> _Task inputs_
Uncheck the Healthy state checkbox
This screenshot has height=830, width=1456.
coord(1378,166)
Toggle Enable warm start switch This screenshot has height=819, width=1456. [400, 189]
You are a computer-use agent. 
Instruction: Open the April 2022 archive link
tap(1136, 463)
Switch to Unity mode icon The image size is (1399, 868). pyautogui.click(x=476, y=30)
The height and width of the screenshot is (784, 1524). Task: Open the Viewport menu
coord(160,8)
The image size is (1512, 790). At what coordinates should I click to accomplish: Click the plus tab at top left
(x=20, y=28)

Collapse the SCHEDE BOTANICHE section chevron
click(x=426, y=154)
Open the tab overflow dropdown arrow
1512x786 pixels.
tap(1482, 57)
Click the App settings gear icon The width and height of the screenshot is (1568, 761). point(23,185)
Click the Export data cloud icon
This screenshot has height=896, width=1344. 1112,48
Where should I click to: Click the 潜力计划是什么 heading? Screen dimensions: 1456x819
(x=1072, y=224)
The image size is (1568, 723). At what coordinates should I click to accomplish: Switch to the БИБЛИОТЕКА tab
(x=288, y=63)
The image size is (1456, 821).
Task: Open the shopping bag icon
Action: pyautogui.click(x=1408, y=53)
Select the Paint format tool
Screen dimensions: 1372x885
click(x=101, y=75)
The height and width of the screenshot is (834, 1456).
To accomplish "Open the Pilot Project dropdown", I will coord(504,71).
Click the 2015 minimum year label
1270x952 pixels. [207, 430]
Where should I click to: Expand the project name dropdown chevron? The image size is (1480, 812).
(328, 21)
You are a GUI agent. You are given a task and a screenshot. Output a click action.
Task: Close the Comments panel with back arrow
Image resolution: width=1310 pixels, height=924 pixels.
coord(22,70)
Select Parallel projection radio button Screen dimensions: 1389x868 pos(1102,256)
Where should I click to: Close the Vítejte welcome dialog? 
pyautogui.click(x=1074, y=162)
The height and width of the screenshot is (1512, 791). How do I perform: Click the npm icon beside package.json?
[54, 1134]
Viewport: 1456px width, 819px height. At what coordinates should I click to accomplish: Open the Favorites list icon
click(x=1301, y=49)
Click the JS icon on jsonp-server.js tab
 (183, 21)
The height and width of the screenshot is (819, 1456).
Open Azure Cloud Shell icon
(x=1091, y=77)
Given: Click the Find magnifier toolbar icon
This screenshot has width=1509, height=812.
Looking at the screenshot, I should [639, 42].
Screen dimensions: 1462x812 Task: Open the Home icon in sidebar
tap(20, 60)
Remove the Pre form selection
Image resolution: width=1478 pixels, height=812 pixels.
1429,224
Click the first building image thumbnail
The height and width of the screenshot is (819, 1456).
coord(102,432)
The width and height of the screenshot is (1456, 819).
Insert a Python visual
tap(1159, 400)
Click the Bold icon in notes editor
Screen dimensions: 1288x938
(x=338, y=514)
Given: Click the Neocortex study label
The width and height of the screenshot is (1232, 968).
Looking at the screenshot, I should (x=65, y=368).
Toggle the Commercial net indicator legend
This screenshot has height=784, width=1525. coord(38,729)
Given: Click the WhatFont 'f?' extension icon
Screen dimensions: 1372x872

> _Work instructions_
Set down the data in full, word for word.

> _Response_
Uncheck the Healthy state checkbox
This screenshot has height=830, width=1456.
coord(1378,166)
Toggle Enable warm start switch This screenshot has height=819, width=1456. [400, 189]
You are a computer-use agent. 
Instruction: Open the April 2022 archive link
tap(1136, 463)
Switch to Unity mode icon The image size is (1399, 868). pyautogui.click(x=476, y=30)
The height and width of the screenshot is (784, 1524). Task: Open the Viewport menu
coord(160,8)
The image size is (1512, 790). At what coordinates should I click to accomplish: Click the plus tab at top left
(x=20, y=28)

Collapse the SCHEDE BOTANICHE section chevron
click(x=426, y=154)
Open the tab overflow dropdown arrow
1512x786 pixels.
tap(1482, 57)
Click the App settings gear icon The width and height of the screenshot is (1568, 761). point(23,185)
Click the Export data cloud icon
This screenshot has height=896, width=1344. 1112,48
Where should I click to: Click the 潜力计划是什么 heading? Screen dimensions: 1456x819
(x=1072, y=224)
The image size is (1568, 723). At what coordinates should I click to accomplish: Switch to the БИБЛИОТЕКА tab
(x=288, y=63)
The image size is (1456, 821).
Task: Open the shopping bag icon
Action: pyautogui.click(x=1408, y=53)
Select the Paint format tool
Screen dimensions: 1372x885
click(x=101, y=75)
The height and width of the screenshot is (834, 1456).
To accomplish "Open the Pilot Project dropdown", I will coord(504,71).
Click the 2015 minimum year label
1270x952 pixels. [207, 430]
Where should I click to: Expand the project name dropdown chevron? The image size is (1480, 812).
(328, 21)
You are a GUI agent. You are given a task and a screenshot. Output a click action.
Task: Close the Comments panel with back arrow
Image resolution: width=1310 pixels, height=924 pixels.
coord(22,70)
Select Parallel projection radio button Screen dimensions: 1389x868 pos(1102,256)
Where should I click to: Close the Vítejte welcome dialog? 
pyautogui.click(x=1074, y=162)
The height and width of the screenshot is (1512, 791). How do I perform: Click the npm icon beside package.json?
[54, 1134]
Viewport: 1456px width, 819px height. At what coordinates should I click to accomplish: Open the Favorites list icon
click(x=1301, y=49)
Click the JS icon on jsonp-server.js tab
 (183, 21)
The height and width of the screenshot is (819, 1456).
Open Azure Cloud Shell icon
(x=1091, y=77)
Given: Click the Find magnifier toolbar icon
This screenshot has width=1509, height=812.
Looking at the screenshot, I should [639, 42].
Screen dimensions: 1462x812 Task: Open the Home icon in sidebar
tap(20, 60)
Remove the Pre form selection
Image resolution: width=1478 pixels, height=812 pixels.
1429,224
Click the first building image thumbnail
The height and width of the screenshot is (819, 1456).
coord(102,432)
The width and height of the screenshot is (1456, 819).
Insert a Python visual
tap(1159, 400)
Click the Bold icon in notes editor
Screen dimensions: 1288x938
(x=338, y=514)
Given: Click the Neocortex study label
The width and height of the screenshot is (1232, 968).
Looking at the screenshot, I should (x=65, y=368).
Toggle the Commercial net indicator legend
This screenshot has height=784, width=1525. coord(38,729)
Given: Click the WhatFont 'f?' extension icon
Screen dimensions: 1372x872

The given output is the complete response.